Puede que últimamente nadie lea De ratones y hombres o La perla, o incluso Los hechos del rey Arturo; puede que un premio Nobel de 1962 haya pasado a un olvido de desierto. Pero John Steinbeck merece, al menos, una cita:

«Boileau dijo que sólo los reyes, los dioses y los héroes eran personajes adecuados para la literatura. Un escritor sólo puede escribir sobre aquello que admira. Y los reyes de hoy en día no son interesantes, los dioses se han ido de vacaciones y los únicos héroes que nos quedan son los científicos y los pobres»

De hace setenta años o de ahora mismo. El drama, la emoción, el movimiento, es el futuro y la supervivencia. Lo demás es maerkting. En fin, como Steinbeck tenía mirada de periodista y le interesaba el mundo en que vivía y los pobres héroes que lo habitaban escribió en 1936 siete reportajes en The San Francisco News para contar las miserias de los emigrantes del medio oeste estadounidense que tuvieron que viajar a California para intentar sobrevivir en plena Depresión. Recibidos con desprecio, pagados con sueldos de miseria, aún mas bajos que los de los braceros latinos que fueron expulsados para hacer hueco a los nuevos parias, esos emigrantes que huían del polvo tormentoso de Oklahoma, encontraron la palabra precisa, sobria y siempre bella de Steinbeck para pasar al mundo de la literatura y de la decencia.
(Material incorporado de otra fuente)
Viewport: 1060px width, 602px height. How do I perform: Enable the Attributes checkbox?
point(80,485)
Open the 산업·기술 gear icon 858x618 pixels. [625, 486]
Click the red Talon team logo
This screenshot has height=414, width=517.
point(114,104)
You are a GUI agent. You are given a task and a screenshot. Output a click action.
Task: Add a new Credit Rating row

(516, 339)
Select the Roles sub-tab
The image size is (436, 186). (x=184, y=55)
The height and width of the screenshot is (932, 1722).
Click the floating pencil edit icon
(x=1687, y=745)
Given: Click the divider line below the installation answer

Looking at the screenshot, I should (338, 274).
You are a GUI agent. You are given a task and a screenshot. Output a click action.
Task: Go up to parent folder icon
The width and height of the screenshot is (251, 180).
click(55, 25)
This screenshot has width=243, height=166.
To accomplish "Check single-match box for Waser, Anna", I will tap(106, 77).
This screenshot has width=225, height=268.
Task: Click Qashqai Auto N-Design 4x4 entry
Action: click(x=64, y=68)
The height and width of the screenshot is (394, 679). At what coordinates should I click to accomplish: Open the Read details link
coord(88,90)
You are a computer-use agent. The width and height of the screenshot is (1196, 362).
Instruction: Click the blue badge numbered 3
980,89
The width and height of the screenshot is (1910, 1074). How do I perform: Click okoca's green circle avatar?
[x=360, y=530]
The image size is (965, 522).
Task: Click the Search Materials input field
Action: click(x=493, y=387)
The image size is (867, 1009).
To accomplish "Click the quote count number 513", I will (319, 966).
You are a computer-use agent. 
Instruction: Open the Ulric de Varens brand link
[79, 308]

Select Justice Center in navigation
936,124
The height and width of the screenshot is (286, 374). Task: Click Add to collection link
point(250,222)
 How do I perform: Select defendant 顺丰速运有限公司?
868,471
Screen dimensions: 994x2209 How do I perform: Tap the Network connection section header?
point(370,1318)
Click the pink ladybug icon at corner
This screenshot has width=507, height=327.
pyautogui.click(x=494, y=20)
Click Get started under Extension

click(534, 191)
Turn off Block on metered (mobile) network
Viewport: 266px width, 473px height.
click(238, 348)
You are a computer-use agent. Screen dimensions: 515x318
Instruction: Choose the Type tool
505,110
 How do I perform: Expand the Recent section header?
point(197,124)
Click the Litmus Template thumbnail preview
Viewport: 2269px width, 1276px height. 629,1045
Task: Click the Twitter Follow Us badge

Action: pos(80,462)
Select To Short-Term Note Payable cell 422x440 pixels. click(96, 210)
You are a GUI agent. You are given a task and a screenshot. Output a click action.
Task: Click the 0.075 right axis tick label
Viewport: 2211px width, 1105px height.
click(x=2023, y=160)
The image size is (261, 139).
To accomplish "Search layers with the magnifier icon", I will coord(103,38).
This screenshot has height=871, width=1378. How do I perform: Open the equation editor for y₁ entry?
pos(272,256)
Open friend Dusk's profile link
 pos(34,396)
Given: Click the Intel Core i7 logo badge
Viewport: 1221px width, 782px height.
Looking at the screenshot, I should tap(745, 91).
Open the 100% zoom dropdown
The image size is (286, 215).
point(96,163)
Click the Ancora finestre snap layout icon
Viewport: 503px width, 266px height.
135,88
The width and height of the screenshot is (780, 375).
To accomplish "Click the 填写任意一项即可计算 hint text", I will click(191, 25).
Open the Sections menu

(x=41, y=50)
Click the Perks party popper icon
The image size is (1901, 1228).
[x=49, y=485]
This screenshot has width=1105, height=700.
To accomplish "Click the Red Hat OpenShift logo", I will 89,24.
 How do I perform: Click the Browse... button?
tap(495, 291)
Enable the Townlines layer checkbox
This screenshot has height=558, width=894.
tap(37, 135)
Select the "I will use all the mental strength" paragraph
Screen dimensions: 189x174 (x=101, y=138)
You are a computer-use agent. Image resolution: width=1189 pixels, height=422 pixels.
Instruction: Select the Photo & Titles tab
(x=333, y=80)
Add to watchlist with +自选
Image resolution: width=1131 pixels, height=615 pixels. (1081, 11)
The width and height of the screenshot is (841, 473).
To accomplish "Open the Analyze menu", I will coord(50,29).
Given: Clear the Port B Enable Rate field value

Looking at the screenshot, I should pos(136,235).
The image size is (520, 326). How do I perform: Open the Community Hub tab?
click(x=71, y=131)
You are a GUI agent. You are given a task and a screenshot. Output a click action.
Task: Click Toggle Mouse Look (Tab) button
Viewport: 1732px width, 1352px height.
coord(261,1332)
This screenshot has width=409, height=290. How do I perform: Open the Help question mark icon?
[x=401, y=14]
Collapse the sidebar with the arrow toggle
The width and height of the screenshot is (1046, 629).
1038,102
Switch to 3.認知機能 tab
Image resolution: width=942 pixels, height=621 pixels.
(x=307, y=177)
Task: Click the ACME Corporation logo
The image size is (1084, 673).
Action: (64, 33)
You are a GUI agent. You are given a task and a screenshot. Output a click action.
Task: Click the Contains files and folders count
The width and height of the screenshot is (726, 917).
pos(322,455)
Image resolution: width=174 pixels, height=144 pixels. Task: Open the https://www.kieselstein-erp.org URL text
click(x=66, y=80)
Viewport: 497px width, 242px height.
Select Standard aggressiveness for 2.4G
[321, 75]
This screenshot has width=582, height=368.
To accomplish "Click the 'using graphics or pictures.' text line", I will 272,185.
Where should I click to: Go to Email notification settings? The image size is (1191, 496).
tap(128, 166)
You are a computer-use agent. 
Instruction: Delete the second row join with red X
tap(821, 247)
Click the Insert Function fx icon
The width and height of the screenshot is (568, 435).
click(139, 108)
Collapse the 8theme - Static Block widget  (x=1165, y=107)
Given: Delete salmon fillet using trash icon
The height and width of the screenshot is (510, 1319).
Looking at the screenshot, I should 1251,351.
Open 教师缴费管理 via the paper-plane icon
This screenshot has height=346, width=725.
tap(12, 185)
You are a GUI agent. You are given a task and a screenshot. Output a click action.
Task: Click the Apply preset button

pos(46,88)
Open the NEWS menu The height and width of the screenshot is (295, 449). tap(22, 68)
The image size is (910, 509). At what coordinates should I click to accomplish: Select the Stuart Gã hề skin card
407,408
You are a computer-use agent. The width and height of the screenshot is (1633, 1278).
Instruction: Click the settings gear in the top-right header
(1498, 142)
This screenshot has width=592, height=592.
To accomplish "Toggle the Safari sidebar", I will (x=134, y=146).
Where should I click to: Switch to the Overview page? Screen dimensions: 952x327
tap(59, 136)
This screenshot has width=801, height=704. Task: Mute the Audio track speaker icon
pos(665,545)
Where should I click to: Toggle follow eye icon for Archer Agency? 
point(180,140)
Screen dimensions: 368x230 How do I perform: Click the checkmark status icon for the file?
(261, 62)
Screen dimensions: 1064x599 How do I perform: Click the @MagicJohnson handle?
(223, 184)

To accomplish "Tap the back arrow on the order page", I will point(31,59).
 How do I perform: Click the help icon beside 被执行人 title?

Esos reportajes fueron el sustrato de Las uvas de la ira, la novela con el que ganó el Premio Pulitzer en 1940. El libro también es el fondo sobre el Nunally Johnson escribió el guión para que John Ford hiciera una película para la historia.

Todo eso está ahora al alcance de la mano, de una hora de lectura. Un pequeño y delicado volumen, Los vagabundos de la cosecha, primorosamente editado y rescatado por Libros de Asteroide, con un magnífico prólogo de Eduardo Jordá que abarca historia, técnicas literarias y reflexiones sobre lo que necesitamos que nos cuenten, y las fotografías de Dorothea Lange que encuadraron en blanco y negro aquella época. Y aquel Tom Joad que inventó Steinbeck, que encarnó Henry Fonda, que cantó Woody Guthrie, que volvió a cantar Bruce Springsteen y que ahora seguramente llega con otro nombre a las costas de Canarias o a las alambradas de Melilla.